Hamilton eventually completed his overtake, but it would not be the only place that the Red Bull driver lost. Pérez slid back through the field, being passed by the Ferrari duo of Carlos Sainz Jr. and Charles Leclerc, and then Lando Norris from McLaren. The Red Bull driver complained of losing rear grip, and eventually slid off the track and into the gravel.
His day ended early, as he retired for a 17th-place finish.
Moments later, Hamilton was given the news of the five-second penalty, and despite finishing in fourth, that penalty dropped him down to a seventh-place finish. However, the decision made in-race drew a questioning reaction from the commentary box, as analysts on F1TV made the case that Pérez was already struggling when Hamilton caught him, and any contact might have been caused by his lack of grip.
Here is the incident in question, and you can make the call:
After the Sprint, Hamilton largely brushed off the incident, and the penalty.
“In a race like today, I don’t really care too much,” he said to RaceFans. “You don’t get many points. Of course it would have been nice to finish fourth. But I don’t really care to finish fourth, I want to win. Fourth, seventh, it doesn’t really make a difference.”
The Mercedes driver also described it as a racing incident.
“It’s tricky conditions out there, we’re all trying to do our best,” added Hamilton. “Of course it wasn’t intentional.”

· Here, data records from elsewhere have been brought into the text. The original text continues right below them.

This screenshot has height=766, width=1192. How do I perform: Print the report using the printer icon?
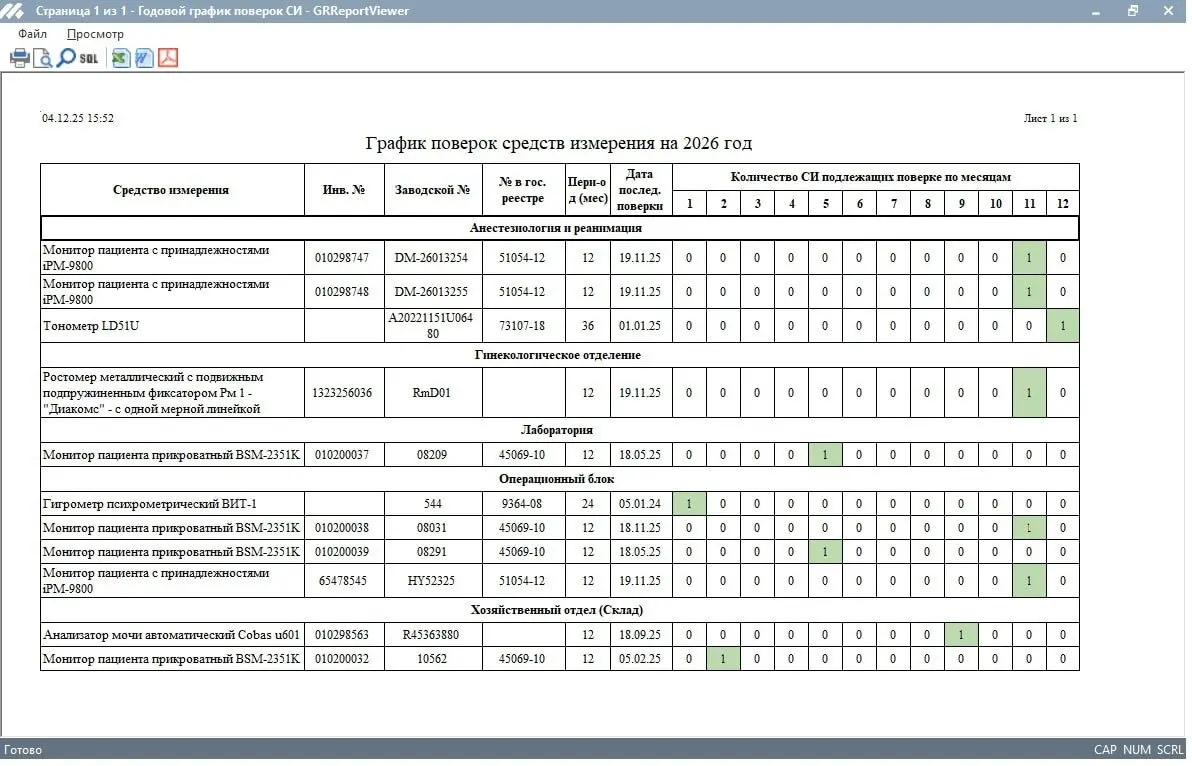20,58
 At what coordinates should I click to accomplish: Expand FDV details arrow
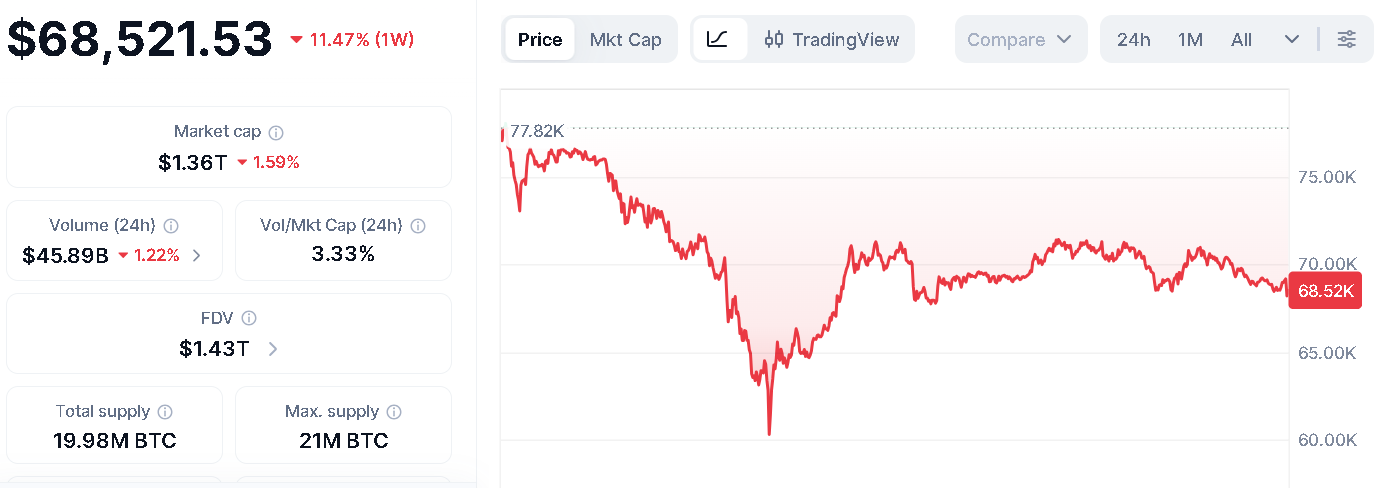pos(273,349)
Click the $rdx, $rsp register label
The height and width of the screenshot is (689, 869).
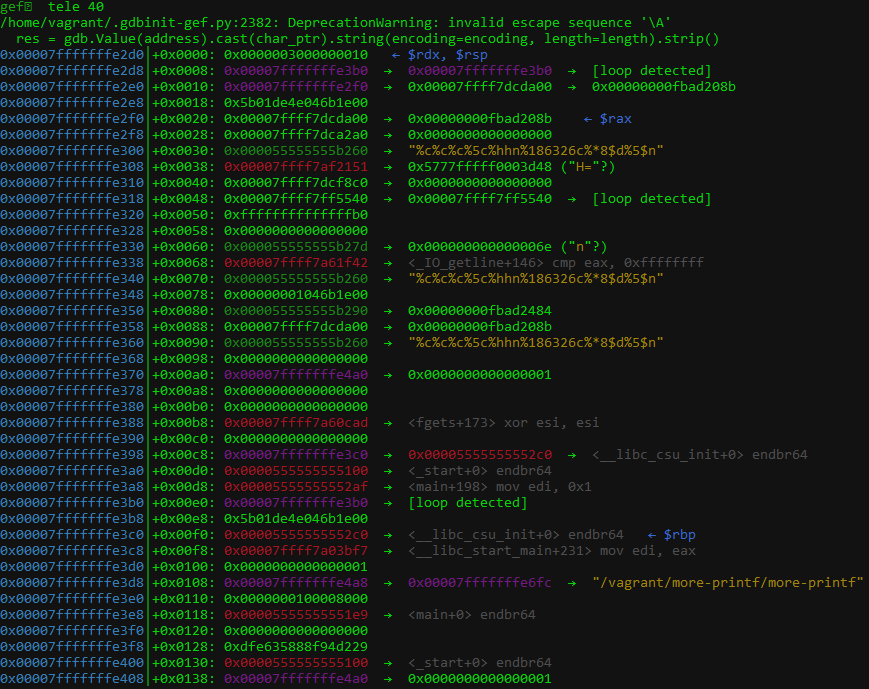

“I went for a gap, he was slow going through 14, I went up the inside, I was more than half a car length inside,” Hamilton further stated. “And if you don’t go for a gap then you’re no longer racing as Ayrton [Senna] always said. So that’s what I did. When I watched it back, it feels like a racing incident to me”
Following the race, Pérez attributed his P17 directly to Hamilton.
“It was massive damage from the contact from Lewis,” said Pérez to RaceFans following the Sprint. “He just took the whole right hand side off the car. He damaged the floor and the sidepod, so that that was game over – we lost too much grip with it.”
“Basically he just, I think, ran out of grip and could not stop his car and just went onto the side of me and damaged my floor and that was very unfortunate,” added the Red Bull driver.
“I think he was in a bit of a hurry,” said Pérez. “Everyone was in a hurry to recover today, it’s a very short race, you have to take those level of risks, but not nice to get my race ruined by him.”
We will wait to see if Hamilton and Mercedes appeal the decision.